The house is 300 years old and is very impressive, with detailed decorative carvings everywhere: on the beams, the roof, shutters, and even on the rafters. Many of the antique furnishings and homewares were also on display, adding to the home’s sense of history and prestige.
Not far from the Quan Thang Old House was the Museum of Folk Culture, a small museum dedicated to showcasing how the people of Hoi An would have lived and worked centuries ago. There were wooden threshers, shovels, ploughs, and fishing nets on display, with descriptions on how farmers and fishermen would have used them day-to-day.
There were also some great artefacts showcasing how silk weavers would have once worked to create the soft cloth Far East Asia is famous for. The traditional Vietnamese musical instrument display was also really interesting.
Our final historical site for the morning was Fujian temple, a simple place of worship dating back to 1690 and dedicated to Thien Hau – the goddess of sea who protects sailors from danger.
After a bit more strolling around we stopped at a local coffee shop for a morning caffeine hit, before continuing on to explore a bit more of the old town.
By the time it was lunch time we were hot and just about worn out. Lucky for us we weren’t far a little local place we had been recommended to try.
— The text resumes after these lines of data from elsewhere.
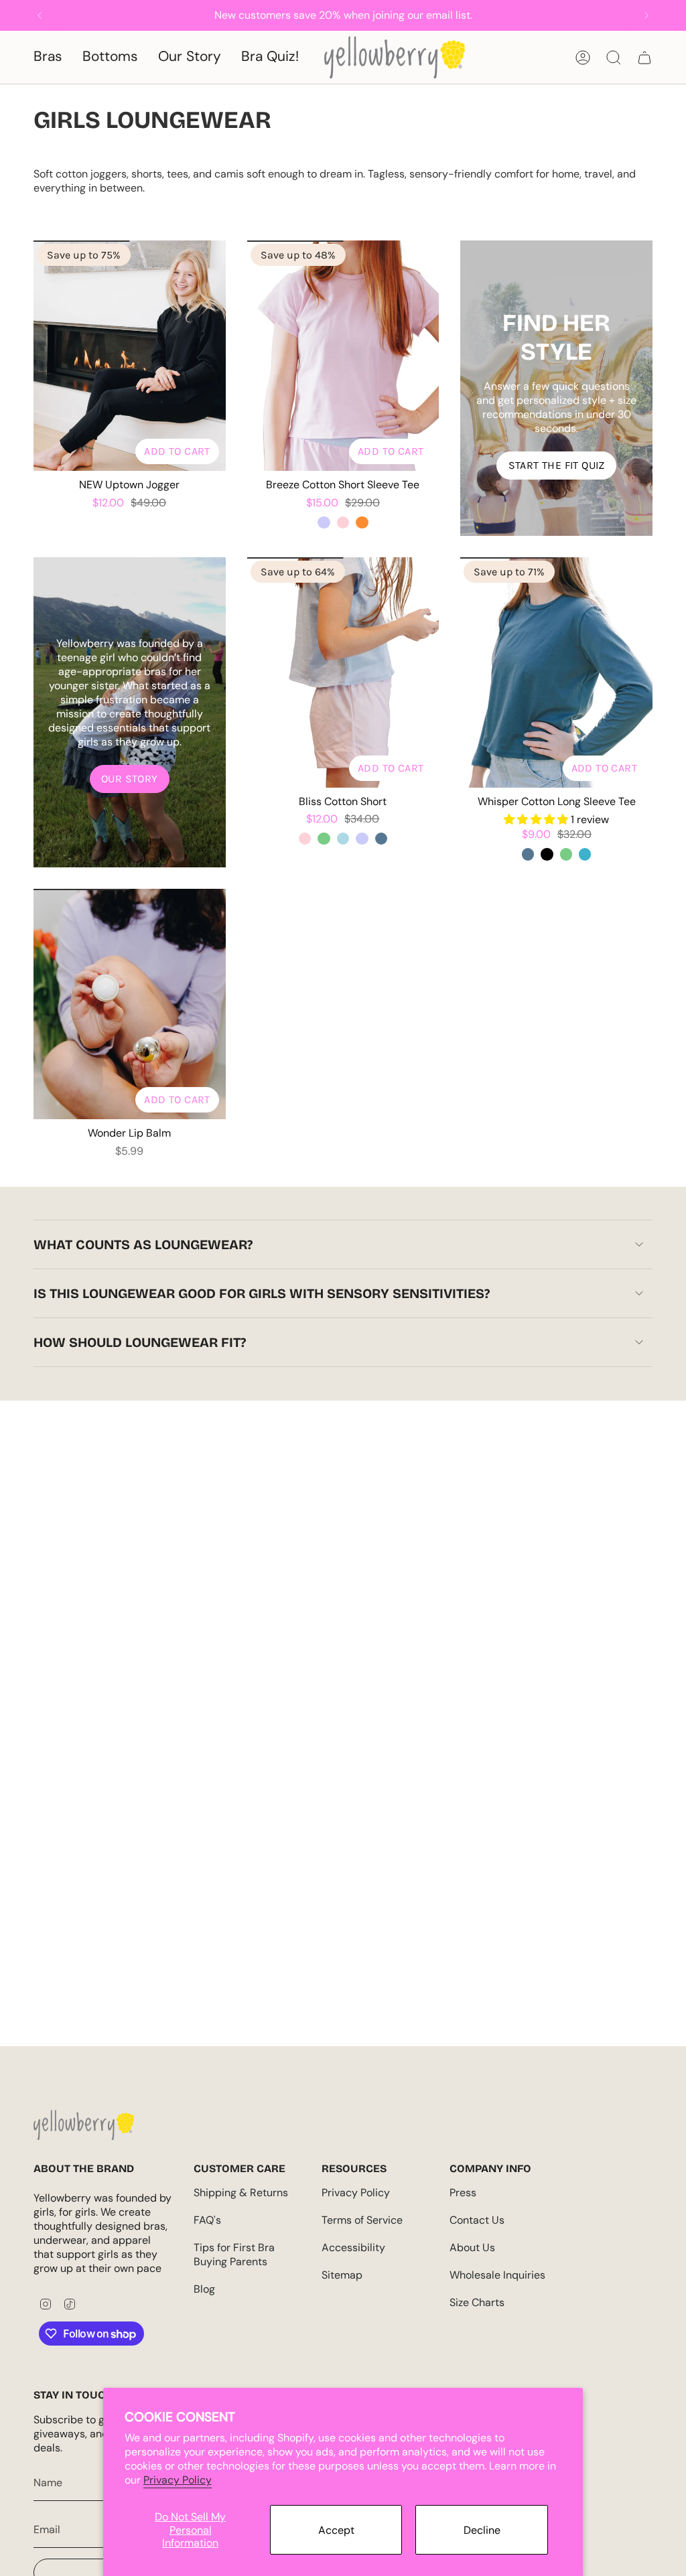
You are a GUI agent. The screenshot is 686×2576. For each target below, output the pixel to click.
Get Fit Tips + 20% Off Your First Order (147, 1370)
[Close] (673, 13)
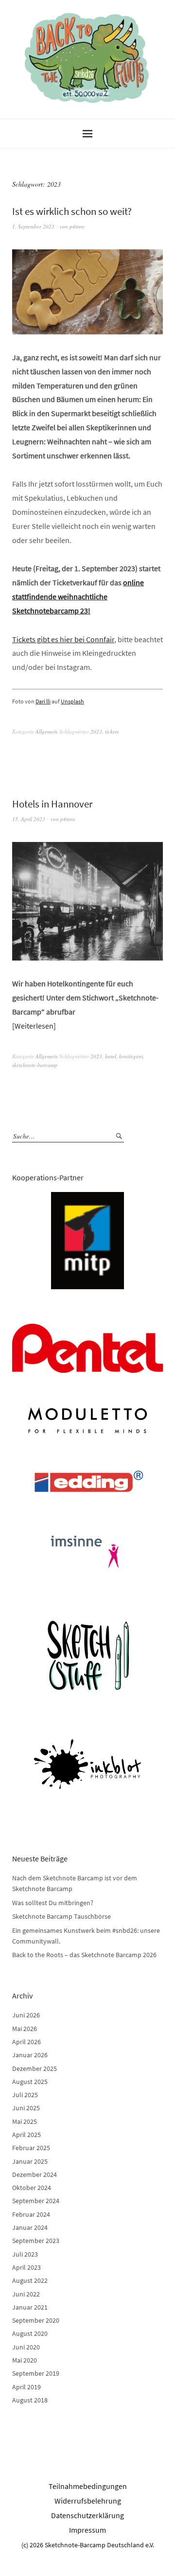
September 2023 (35, 2240)
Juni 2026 (26, 2015)
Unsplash (72, 701)
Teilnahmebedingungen (88, 2486)
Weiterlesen (34, 1026)
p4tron (77, 226)
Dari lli (43, 701)
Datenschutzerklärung (87, 2515)
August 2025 (30, 2081)
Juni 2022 (26, 2294)
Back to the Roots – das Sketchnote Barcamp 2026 (84, 1954)
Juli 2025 (25, 2094)
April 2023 (26, 2267)
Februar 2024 (31, 2214)
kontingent (131, 1056)
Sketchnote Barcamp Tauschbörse (61, 1916)
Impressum (87, 2530)
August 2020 (30, 2333)
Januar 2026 (30, 2054)
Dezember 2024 (34, 2174)
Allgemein (46, 731)
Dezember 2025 (34, 2068)
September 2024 (35, 2200)
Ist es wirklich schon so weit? (72, 211)
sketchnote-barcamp (34, 1065)
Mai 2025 (24, 2121)
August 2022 (30, 2280)
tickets (112, 731)
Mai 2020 (24, 2360)
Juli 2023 (25, 2254)
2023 (96, 731)
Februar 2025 (31, 2147)
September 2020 (35, 2320)
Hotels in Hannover (52, 803)
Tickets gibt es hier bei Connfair (63, 639)
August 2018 (30, 2400)
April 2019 (26, 2387)
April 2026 (26, 2041)
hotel (110, 1056)
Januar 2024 (30, 2227)
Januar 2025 (30, 2161)
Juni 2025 (26, 2107)
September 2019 (35, 2373)
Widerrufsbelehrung (87, 2501)
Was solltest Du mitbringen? (52, 1902)
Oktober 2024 (31, 2187)
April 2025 (26, 2134)
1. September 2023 (33, 226)
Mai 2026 (24, 2028)
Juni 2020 (26, 2347)
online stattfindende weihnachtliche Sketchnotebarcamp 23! (78, 596)
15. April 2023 (28, 819)
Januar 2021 (30, 2307)
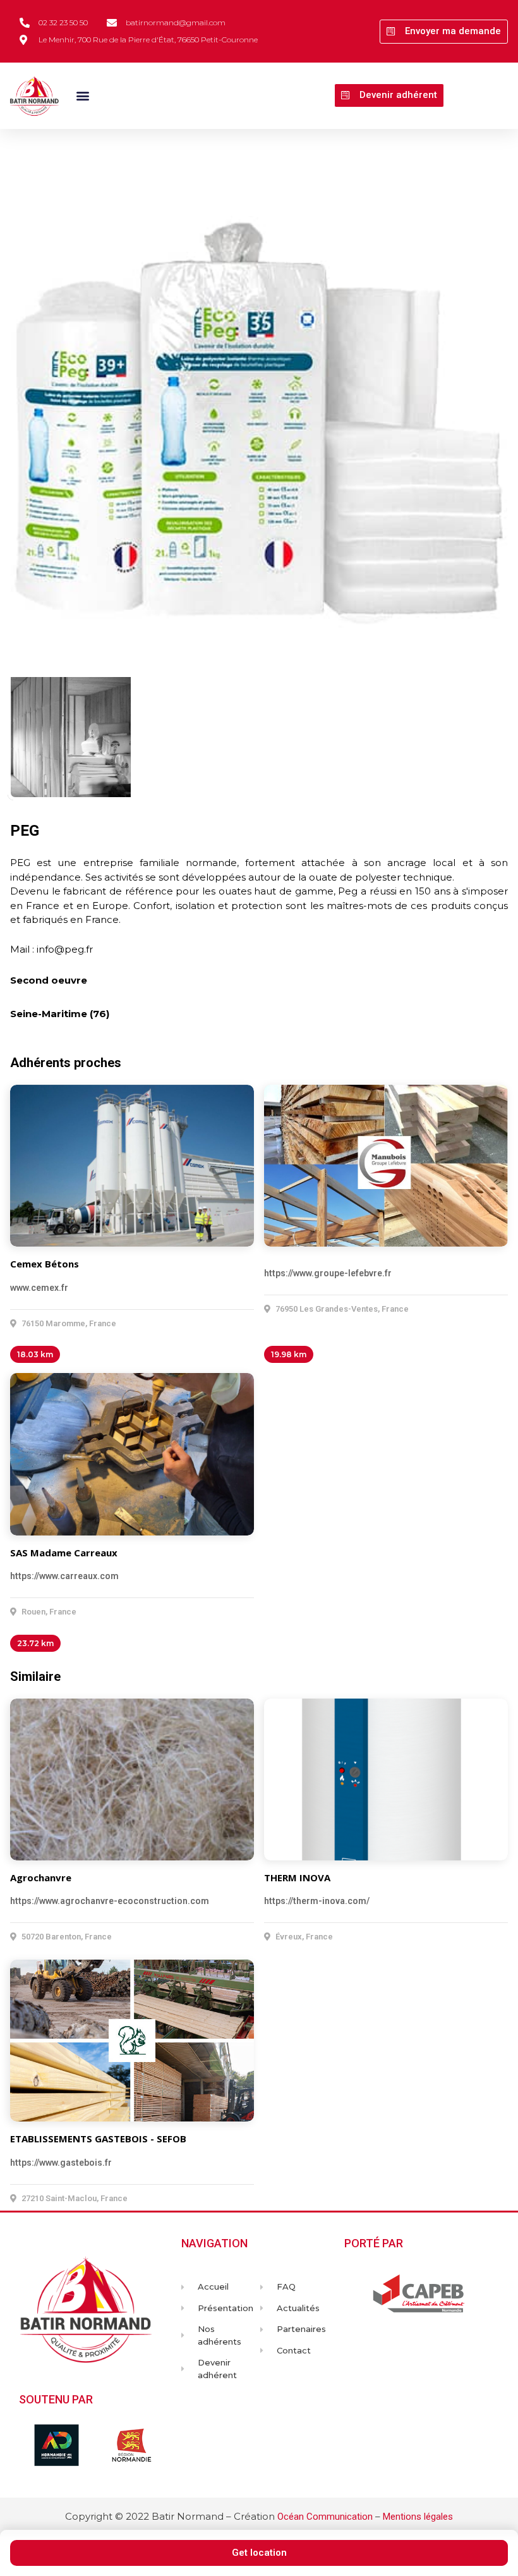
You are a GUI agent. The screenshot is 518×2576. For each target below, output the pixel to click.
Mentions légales (418, 2516)
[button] (444, 32)
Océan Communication (325, 2516)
Ho Lo Quan is a small, family-run place tucked down a side street, away from the main touristy parts of Hoi An and it is great! Despite the unassuming décor, the food was great – tasty, fresh, and delicious. Just how we like it!
Cooling down was a breeze at our AWESOME hotel* as we have a wonderful air-conditioned room and there’s a lovely little pool downstairs too. That’s where we spent the afternoon actually, lazing by/in the pool. Quite a nice way to spend a few hours really…
*All our hotels in Vietnam have, to this point, been incredibly comfortable and quite luxurious – especially compared to the simple guesthouses we stayed in around Laos.
The rumbling of our bellies eventually forced us away from the pool and back out into the streets. After dinner we spent our evening strolling back through the same streets we saw earlier, mesmerised by their transformation.
There were lanterns lit along every street and hundreds of people were gathered along the riverfront, enjoying the cool night air.
Along the river bank tiny little old ladies were selling candles in tiny paper rafts that you could buy and release into the river for good luck.
All in all our 2 days in Hoi An have been very relaxing – there’s not a huge amount to do here, but it’s such a lovely town that just being here has been great. The (relative) peace and quiet of Hoi An has been wonderful too – especially as we’re flying to Ho Chi Minh City (i.e. Saigon) tomorrow, where the honking of horns and chaos of Vietnamese city life will no doubt feel overwhelming by comparison!